XII
ローデンハイム城下町の市場は、人々の熱気で賑わっていた。
大陸中から集められた新鮮な食材がずらりと並び、鍛冶屋は熱い鉄を打ちつけ汗を拭う。――裏路地では、怪しいフードの人物が、毒々しい色の薬を客に売りつけていた。

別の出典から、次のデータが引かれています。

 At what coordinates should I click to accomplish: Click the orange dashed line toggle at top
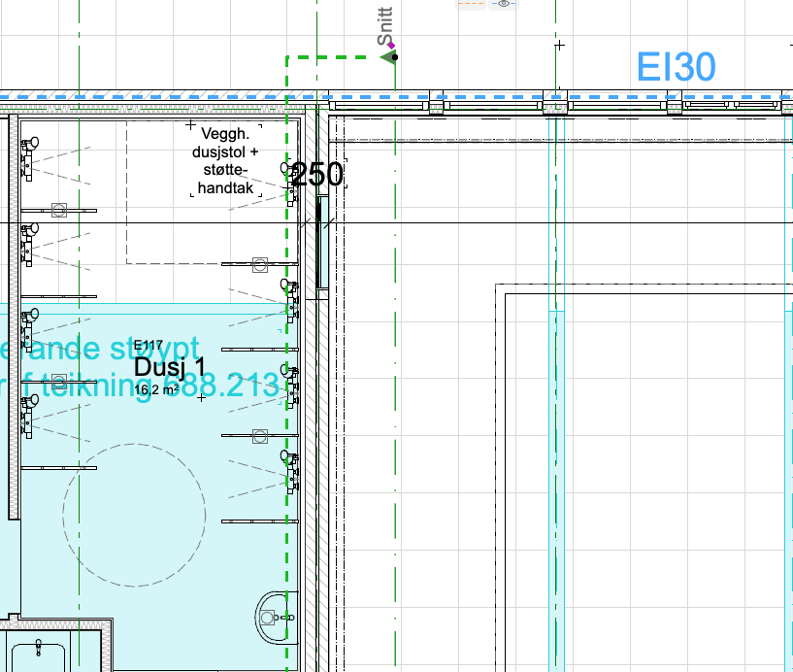(471, 5)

チゲは果物屋のおばちゃんの目を盗み、リンゴを抱えて、猛スピードで飛んで逃げた。
十分に高く飛んだ後で、おばちゃんの怒声が小さく聞こえた。
「まったく、ニンゲンの世界は面倒でやス」
チゲは呟いた。あんなに沢山食べ物があるのに、一つ取ったくらいで怒るなんて……。
それから、適当な家を見つけて、煙突にリンゴを置いた。
チゲはリンゴを前に立つと、うれしそうに鼻を鳴らす。大きく息を吸い込むと、リンゴはみるみる腐っていった。
果物の精気をたっぷり吸い込むと、チゲは満足そうに、ぷはぁと息を吐き出した。
「よーし、ミナギッテきたでやス!」
つややかな肌が、真昼の太陽光に反射して眩しい――。
食事を終えたチゲは、また空中を飛んで、人々の波を見下ろした。
「ウーン、アニキィ……どこいったでやスか……」
フェルディックを追いかけて街に入ったはいいものの……彼がどこに連れて行かれたのかさっぱりわからない。

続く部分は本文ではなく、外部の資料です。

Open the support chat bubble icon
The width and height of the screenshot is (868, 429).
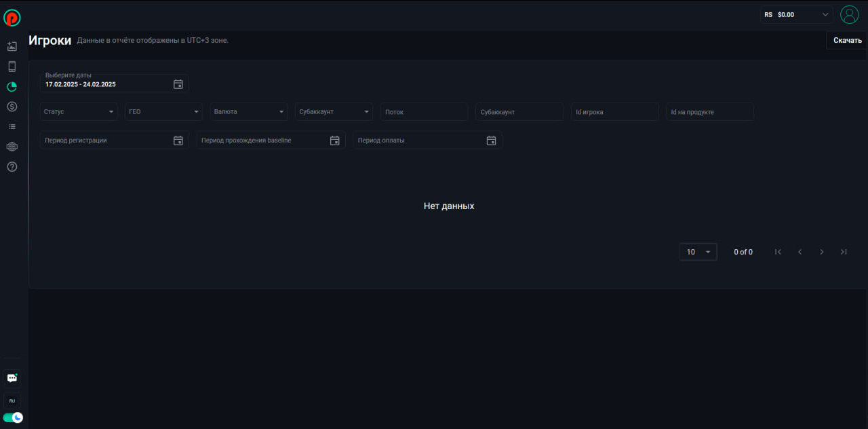[x=12, y=378]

当てもなく飛んでいると、木箱をお立ち台にして、紙をばらまいている男が目に付いた。辺りには人がさらに集まっていて、なにやら騒々しい。
――さあニュースだ! なんと、あの恐ろしい怪物レッドキャップから、生きて帰ってきた青年がいるそうだ!
――なんだって、あのレッドキャップからか!
――ウチの主人はアイツに殺られたのさ、忌々しいっ!
チゲは、声の中から聞き覚えのある言葉を復唱する。
「レッドキャップ……青年……」
チゲはうなるように考えると、何かひらめいたように、ポンっと手を叩いた。
「アニキに間違いないでやス!」
よかった……アニキは生きていた。チゲの顔に自然と笑みがこぼれる。
木箱に乗った男が続けた。
――それだけじゃない! そのことに関心を持った王が、今夜、その青年を城に招くらしい!
観衆がどよめく。
――王が招待するんだ、さぞ豪華な褒美を取らせるに違いない!
――まったく、そんなことより王としてやることがあるだろうに!
彼らは、口々に自分の思いを吐き出したが、チゲにとってはどうでも良い。
「アニキは……城に行くんでやスね……」
夜になってから城に行けば、フェルディックと会えるかもしれない。チゲの心に希望の光が差し込んだ。
その時だった。
チゲは、人気のない通りを歩く女性に、目を奪われた。
彼女は、胸元を露出させた大胆なローブを纏っており、スリットからは片方の足だけがすらりと伸びている。
「ウヒョーッ!」
チゲは、挑発された本能をむき出しに、その女性へと急降下した。
口から垂れるよだれよりも早く、目指したのはそのふくよかな胸の谷間!
その隙間に入れたなら、さぞぷにぷにして気持ちがいいに違いない!
想像と現実の感触の違いを確かめようと、目標の眼前まで迫ったその時――チゲの背中に衝撃が走った。
「グベェッ!」
チゲは、彼女の手刀によって、地面に叩きつけられた。痛い……痛すぎて涙が止まらない……。
痙攣して伸びているチゲを、女性は摘み上げる。
「あら――こんなところでインプなんて、珍しいわね」
服装通りの色っぽい声で呟くと、彼女はもう片方の手で指を鳴らした。
小さな爆発音と煙が上がったかと思うと、次の瞬間には、籠が突然現れ、チゲはその中に閉じ込められていた。
「悪魔なんて滅多に手に入らない素材だわ……これは面白そうね……」
彼女は不敵に笑うと、籠を手にぶら下げて歩き出す。
チゲは、激痛が支配する頭の中で、思った。
――アニキゴメンヨ……あっしは、この美人さんに煮て焼かれてしまうでやス……。
頭の声とは裏腹に、チゲは、期待に胸が高鳴るのを感じていた。